### Zitierter Text
—————
# Grundlagensuche für Spiel



## Anton2k (5. Jan 2012)

Hallo,
ich habe mich entschieden das ich eine Spiel Idee umsetzen möchte die ich schon eine Weile habe. Das Problem ich habe bis jetzt simplere Programme erstellt, wie Eingabemasken für Datenbanken. Auch schon etwas mit Grafik und Zeichen Funktionen. 
So Hauptproblem ist also ich eine Idee und möchte diese umsetzen aber mir fehlen die nötigen Grundlagen dies zu tun. 

Es soll ein Strategiespiel werden, das heist es wird viele Grafiken geben welche anklickbar sein müssen. Bei einem Rechtsklick soll ein Kontextmenü aufklappen, ziehe ich eine dieser Grafiken auf eine andere sollen sie je nach Art Interagieren. Das ganze soll in einem eigenen GUI untergebracht werden...das Heist Knöpfe und Co. müssen erstellt und mit Funktion gefüllt werden,.....

Ich habe mir die Grundfunktionen überlegt und möchte das Programm sehr Simpel erstellen und dann die Funktionalität Stück für Stück erweitern. Das heist es muss erweiterbar sein ohne das jede Kleinigkeit einen kompletten Umbau des Programms bedingt. Also ordentliches Klassen Design zu diesem Zweck.
—————
### Datenauszug

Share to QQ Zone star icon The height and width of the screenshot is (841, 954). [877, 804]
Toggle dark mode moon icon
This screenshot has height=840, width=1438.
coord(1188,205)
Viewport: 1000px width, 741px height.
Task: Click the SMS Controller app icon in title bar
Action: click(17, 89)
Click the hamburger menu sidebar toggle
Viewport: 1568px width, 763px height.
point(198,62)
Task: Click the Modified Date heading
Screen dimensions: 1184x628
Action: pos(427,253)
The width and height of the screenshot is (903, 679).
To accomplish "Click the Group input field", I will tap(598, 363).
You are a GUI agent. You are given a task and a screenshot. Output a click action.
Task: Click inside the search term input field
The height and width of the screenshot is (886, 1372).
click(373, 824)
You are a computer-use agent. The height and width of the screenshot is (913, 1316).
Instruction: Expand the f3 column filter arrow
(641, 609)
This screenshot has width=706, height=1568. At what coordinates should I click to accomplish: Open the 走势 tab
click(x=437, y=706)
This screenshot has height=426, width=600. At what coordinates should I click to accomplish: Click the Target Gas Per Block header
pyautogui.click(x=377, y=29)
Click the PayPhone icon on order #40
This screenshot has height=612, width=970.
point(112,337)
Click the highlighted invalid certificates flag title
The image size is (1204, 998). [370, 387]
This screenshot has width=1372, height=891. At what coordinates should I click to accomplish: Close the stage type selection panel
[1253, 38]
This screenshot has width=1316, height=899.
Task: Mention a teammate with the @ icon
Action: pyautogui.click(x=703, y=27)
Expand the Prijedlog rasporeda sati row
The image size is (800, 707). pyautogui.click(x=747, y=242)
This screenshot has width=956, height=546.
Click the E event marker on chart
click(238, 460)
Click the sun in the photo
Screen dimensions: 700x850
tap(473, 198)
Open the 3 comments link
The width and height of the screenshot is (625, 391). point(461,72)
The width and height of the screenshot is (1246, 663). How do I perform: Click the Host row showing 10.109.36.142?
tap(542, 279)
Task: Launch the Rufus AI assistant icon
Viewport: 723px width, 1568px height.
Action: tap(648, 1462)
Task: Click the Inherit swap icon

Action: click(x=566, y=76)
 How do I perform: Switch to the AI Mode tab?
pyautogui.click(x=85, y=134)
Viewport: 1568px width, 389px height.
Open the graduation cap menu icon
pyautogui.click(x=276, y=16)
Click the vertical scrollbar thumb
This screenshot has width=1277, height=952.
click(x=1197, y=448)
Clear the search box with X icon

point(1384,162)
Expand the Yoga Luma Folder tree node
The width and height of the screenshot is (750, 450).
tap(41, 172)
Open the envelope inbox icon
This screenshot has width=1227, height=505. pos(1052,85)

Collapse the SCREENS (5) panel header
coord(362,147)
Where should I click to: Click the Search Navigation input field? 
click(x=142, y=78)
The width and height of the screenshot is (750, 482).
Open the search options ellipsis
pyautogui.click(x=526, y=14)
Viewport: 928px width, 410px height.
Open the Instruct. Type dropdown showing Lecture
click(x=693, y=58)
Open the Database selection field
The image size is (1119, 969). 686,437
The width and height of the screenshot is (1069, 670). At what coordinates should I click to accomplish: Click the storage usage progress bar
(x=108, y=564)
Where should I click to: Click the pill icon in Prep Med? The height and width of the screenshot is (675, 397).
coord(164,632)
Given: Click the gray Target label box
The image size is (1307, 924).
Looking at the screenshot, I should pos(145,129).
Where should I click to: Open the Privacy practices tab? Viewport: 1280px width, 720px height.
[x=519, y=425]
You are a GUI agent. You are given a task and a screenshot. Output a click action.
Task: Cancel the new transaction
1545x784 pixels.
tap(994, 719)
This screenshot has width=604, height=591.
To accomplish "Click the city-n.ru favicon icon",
—————
### Aufgaben und Übungen
• 1. Entnimm dem Forenbeitrag wörtlich den Abschnitt, der mit den Worten „# Grundlagensuche für“ beginnt und mit „Funktion gefüllt werden,.....“ schließt.
• 2. Was soll laut dem Forenbeitrag bei einem Rechtsklick auf eine der Grafiken geschehen?

### Antworten je Aufgabe
• 1.
# Grundlagensuche für Spiel



## Anton2k (5. Jan 2012)

Hallo,
ich habe mich entschieden das ich eine Spiel Idee umsetzen möchte die ich schon eine Weile habe. Das Problem ich habe bis jetzt simplere Programme erstellt, wie Eingabemasken für Datenbanken. Auch schon etwas mit Grafik und Zeichen Funktionen. 
So Hauptproblem ist also ich eine Idee und möchte diese umsetzen aber mir fehlen die nötigen Grundlagen dies zu tun. 

Es soll ein Strategiespiel werden, das heist es wird viele Grafiken geben welche anklickbar sein müssen. Bei einem Rechtsklick soll ein Kontextmenü aufklappen, ziehe ich eine dieser Grafiken auf eine andere sollen sie je nach Art Interagieren. Das ganze soll in einem eigenen GUI untergebracht werden...das Heist Knöpfe und Co. müssen erstellt und mit Funktion gefüllt werden,.....

• 2. Es soll ein Kontextmenü aufklappen.